[Data records Boundary: Start]
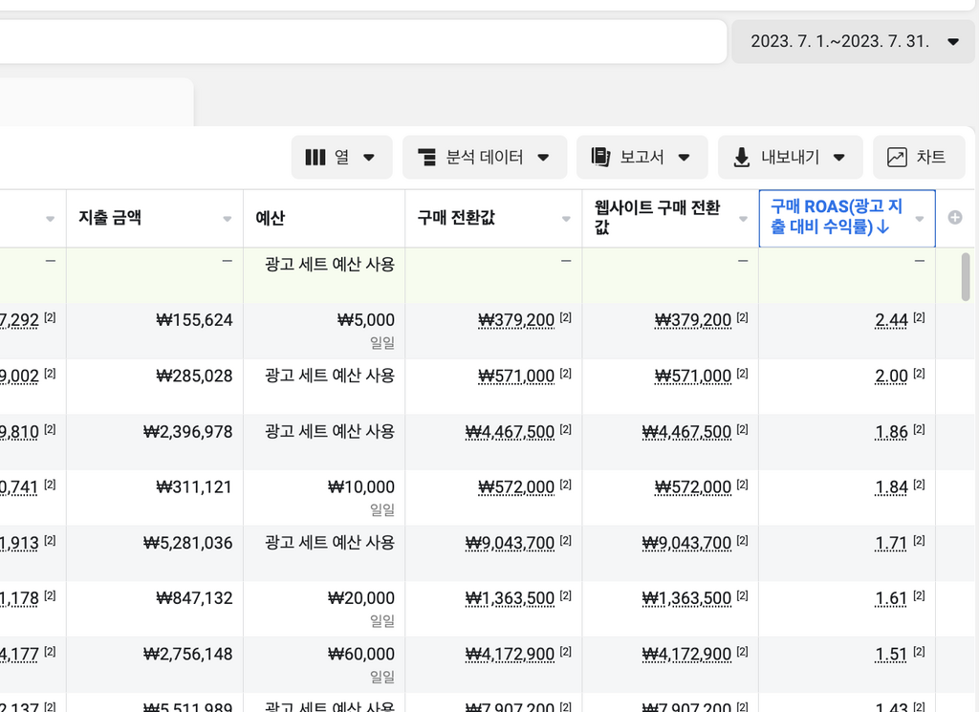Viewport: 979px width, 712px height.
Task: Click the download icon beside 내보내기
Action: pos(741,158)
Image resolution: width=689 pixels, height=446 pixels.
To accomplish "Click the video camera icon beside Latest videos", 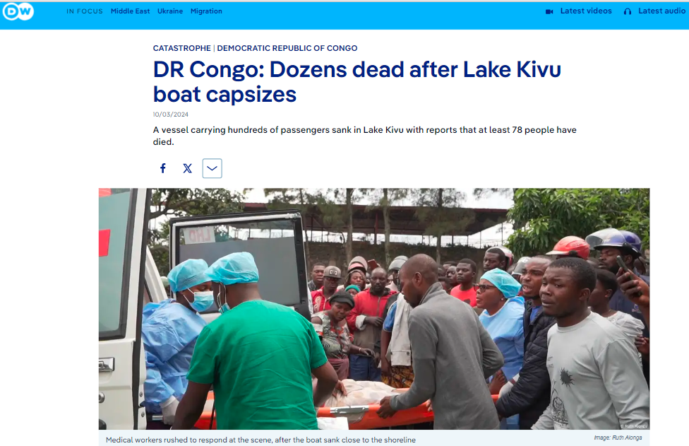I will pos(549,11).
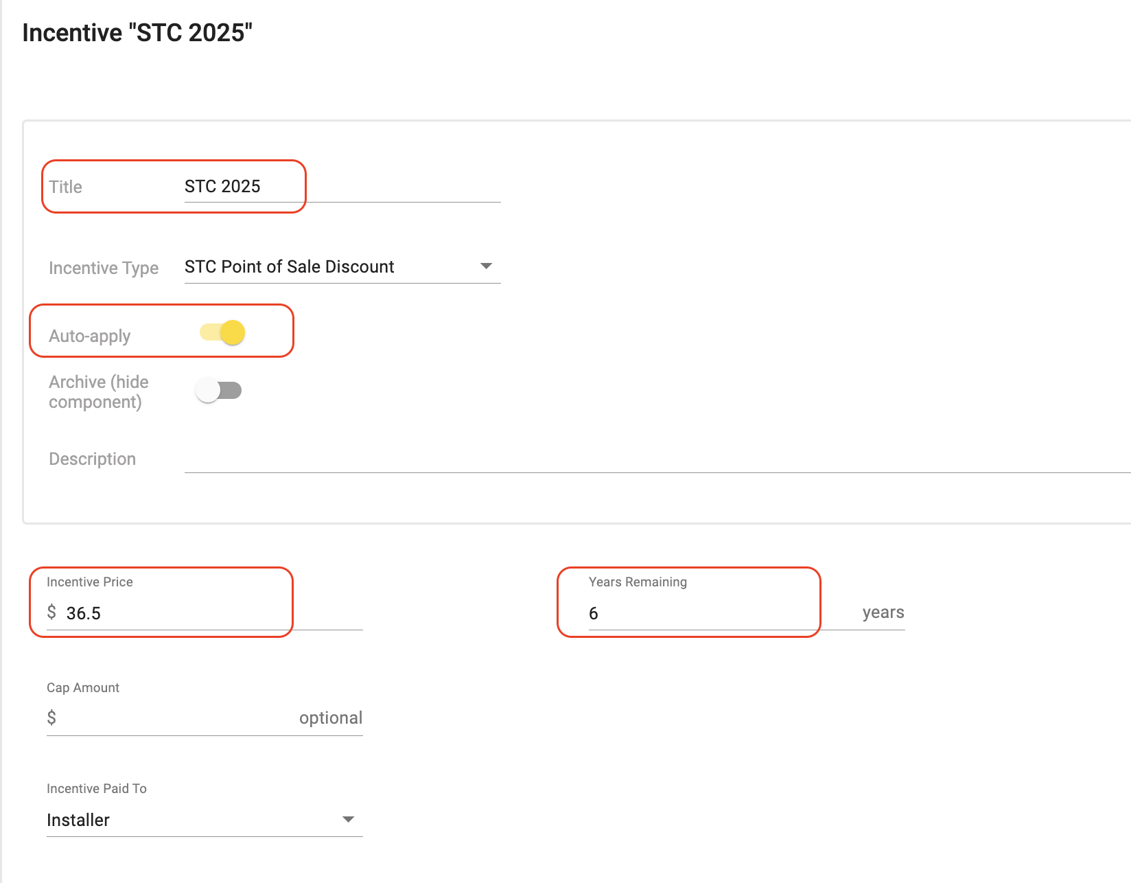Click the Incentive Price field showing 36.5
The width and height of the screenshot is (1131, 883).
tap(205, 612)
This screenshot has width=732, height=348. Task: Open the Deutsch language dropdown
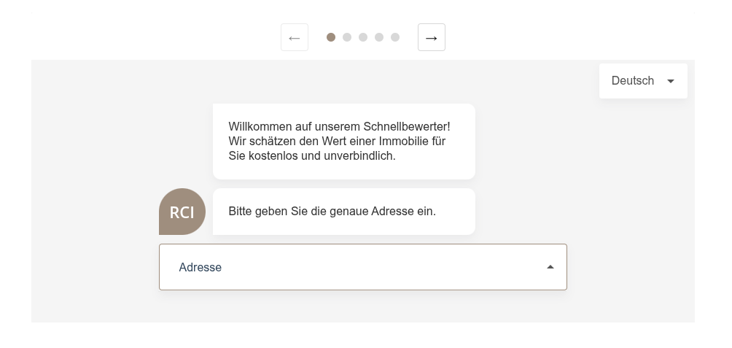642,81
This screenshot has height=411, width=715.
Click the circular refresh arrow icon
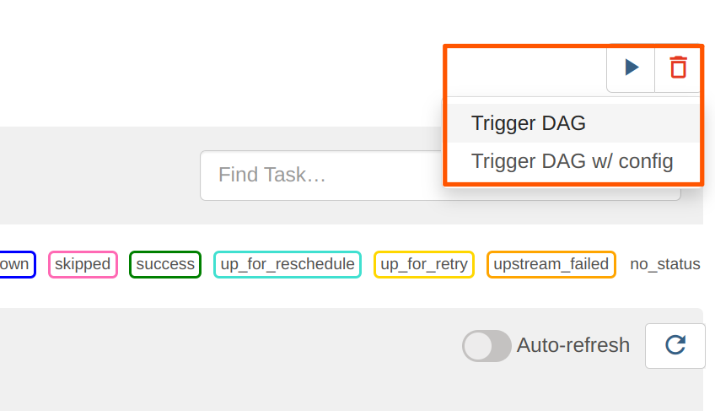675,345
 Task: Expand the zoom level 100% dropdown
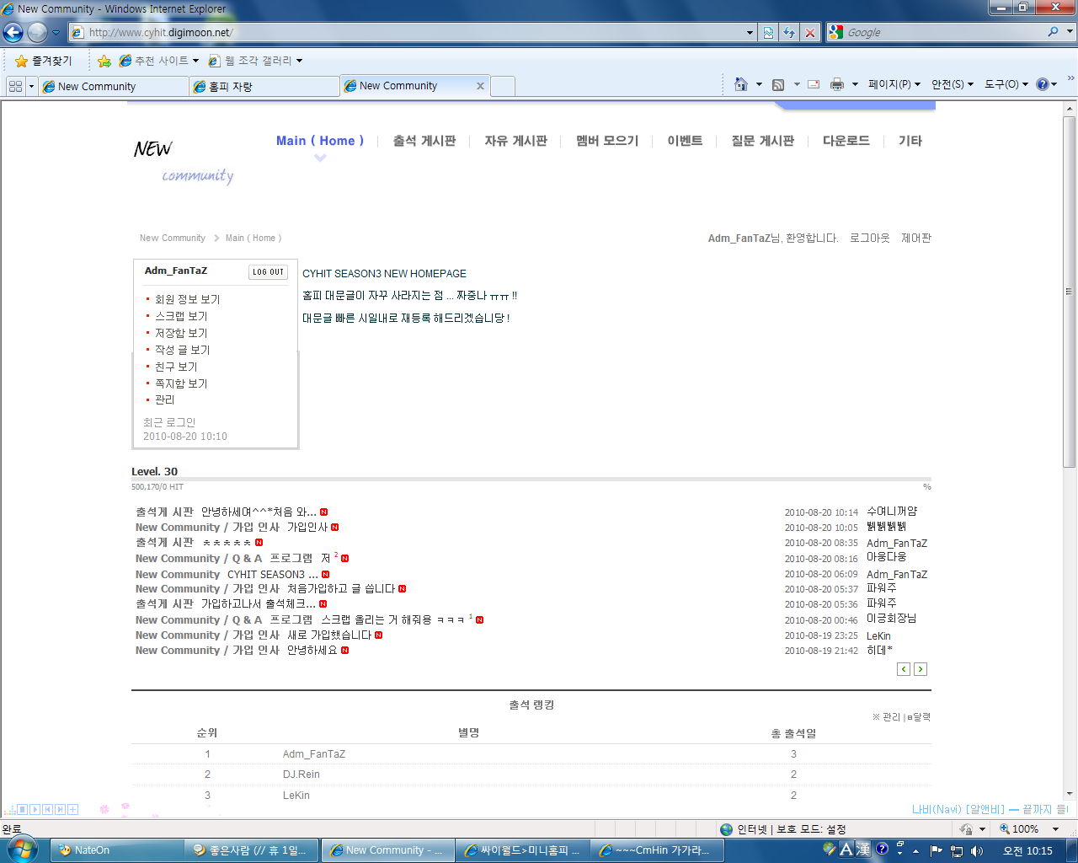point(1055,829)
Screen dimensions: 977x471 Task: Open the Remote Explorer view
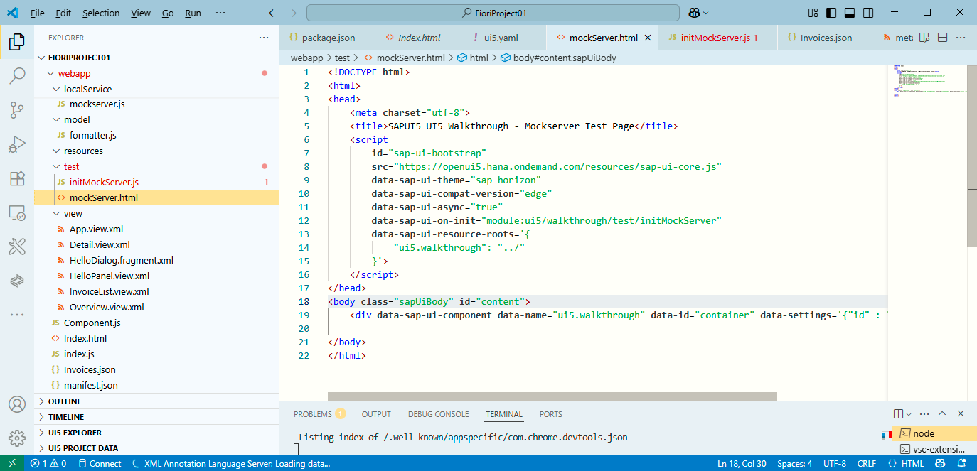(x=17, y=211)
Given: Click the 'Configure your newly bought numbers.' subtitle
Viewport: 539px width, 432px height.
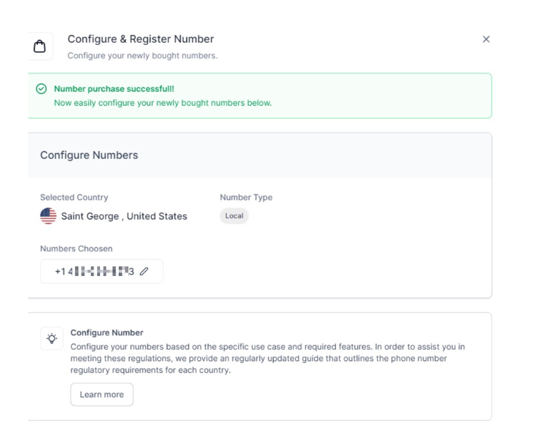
[Data records Boundary: End]
With the pictures left out, transcribe exactly the lines from the line holding "This screenshot has width=732, height=348." through the closing line of the entries.

Response to the exercise:
This screenshot has width=732, height=348. Task: Open the Deutsch language dropdown
642,81
This screenshot has height=411, width=715.
Click the circular refresh arrow icon
675,345
 Task: Expand the zoom level 100% dropdown
point(1055,829)
Screen dimensions: 977x471 Task: Open the Remote Explorer view
(x=17, y=211)
Given: Click the 'Configure your newly bought numbers.' subtitle
Viewport: 539px width, 432px height.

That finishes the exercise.